Tel Aviv, November 23 – Residents of Israel who spent their formative years in the US are eagerly anticipating Thanksgiving celebrations this Thursday that will invariably fail to live up to their hype, sources close to the expatriate community reported today.
The Association of Americans and Canadians in Israel, a group providing resources and cultural activities aimed at the local English-speaking community, said Sunday that its members expected to participate in hundreds, if not thousands, of feasts or other events to mark Thanksgiving, each of which is on track to provide little more than disappointment to those in attendance. A spokeswoman for the organization cited no mass media assisting in the cultivation of a conducive atmosphere, ovens too small to roast entire turkeys, and a relative scarcity of ingredients necessary to make many traditional Thanksgiving foods.
“We usually get dozens of guests at our organization’s annual Thanksgiving dinner,” said AACI spokeswoman Di Aspora. “Of course we charge a fee for participation, which automatically taints the ambiance with something other than the context of family or close friends that a typical Thanksgiving feast in America would provide.” Most other celebrations in Israel would indeed take place with family or friends, she noted, but the day would lack the crucial elements of specific programs on TV, specific songs on the radio, and anyone else outside one’s immediate social circle who gives a damn.
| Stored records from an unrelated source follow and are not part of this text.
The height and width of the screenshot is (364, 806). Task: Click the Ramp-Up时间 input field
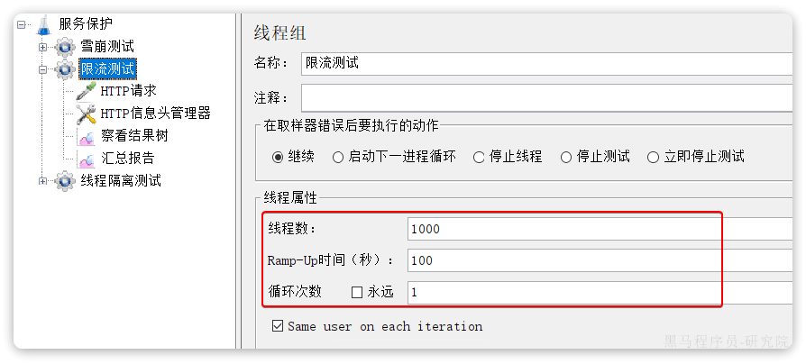click(x=595, y=260)
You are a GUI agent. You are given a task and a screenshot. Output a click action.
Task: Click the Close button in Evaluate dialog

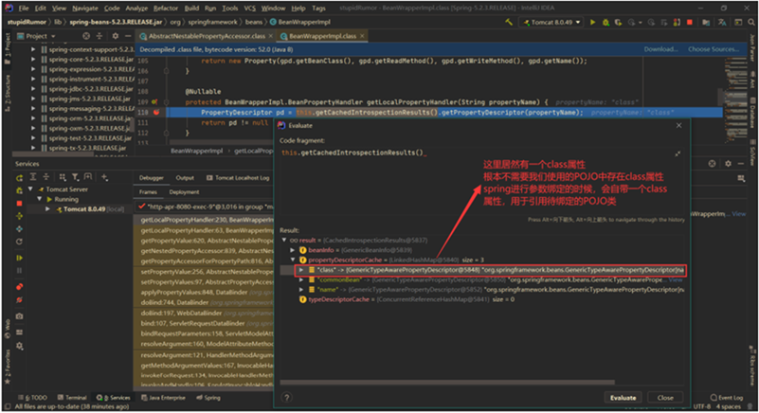tap(664, 398)
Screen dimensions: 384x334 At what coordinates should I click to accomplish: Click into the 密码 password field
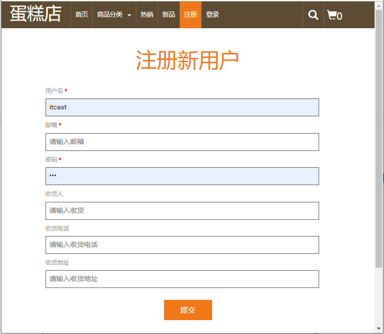(182, 176)

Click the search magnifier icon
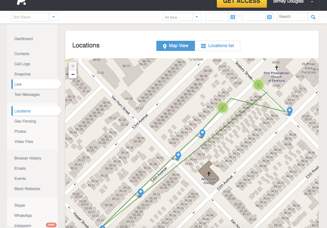pos(313,17)
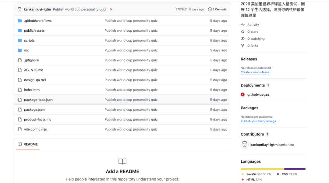Open the Deployments section heading

point(253,85)
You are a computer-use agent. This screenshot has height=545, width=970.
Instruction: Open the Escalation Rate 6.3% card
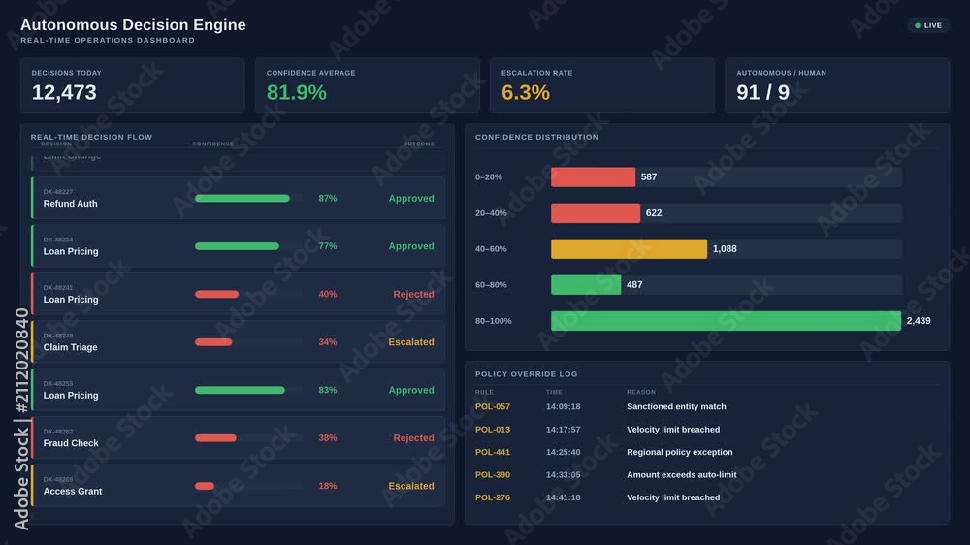[602, 85]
Despite a cultural obsession in Israel with all things American, the society only seldom adopts US practices wholesale. Imports from the US, whether consumer goods or cultural phenomena, tend to remain most popular among those born and raised in the US, and only occasionally prove popular enough among the general population to be sustained. Thanksgiving has never resonated beyond the American expatriate community, making an impact only on butchers who know to keep some extra turkeys on hand.
“As far as I know, turkey is only used in factories,” said Sasson Shabtai, who sells meat at Jerusalem’s Mahane Yehuda market. “I have no idea what those Americans are doing with the birds – who can eat that much food at one sitting?” When a reporter informed him of the elements of a traditional Thanksgiving dinner, he wrinkled his nose. “Pumpkins are for seeds,” he sniffed.
Indeed, the pumpkins so stereotypically used in the preparation of pumpkin pie are unavailable in Israel. Instead, locals use an oblong gourd so large that it is only sold retail in chunks. “It’s close enough, I guess,” says Haifa expat Sarah Fried, originally from Cleveland. “Mostly I just splurge on the canned pie filling that stores catering to Americans import just for this time of year.” She noted that she has to travel to Jerusalem to find such stores, but only there does she have the opportunity to spend three times the going US retail price on so many products at the same time, whether Thanksgiving necessities such as cranberry sauce, or general American fare such as Graham crackers.
Aspora says AACI has seen a modest but steady increase in the number of participants in the annual turkey dinner, attesting to the occasion’s staying power among expatriates, but she sees a downside. “Without watching the Detroit Lions getting blown out, insipid commentary on Macy’s parade floats, stupid reruns of old TV shows, and perpetual family dysfunction on full display, it’s just not the same.”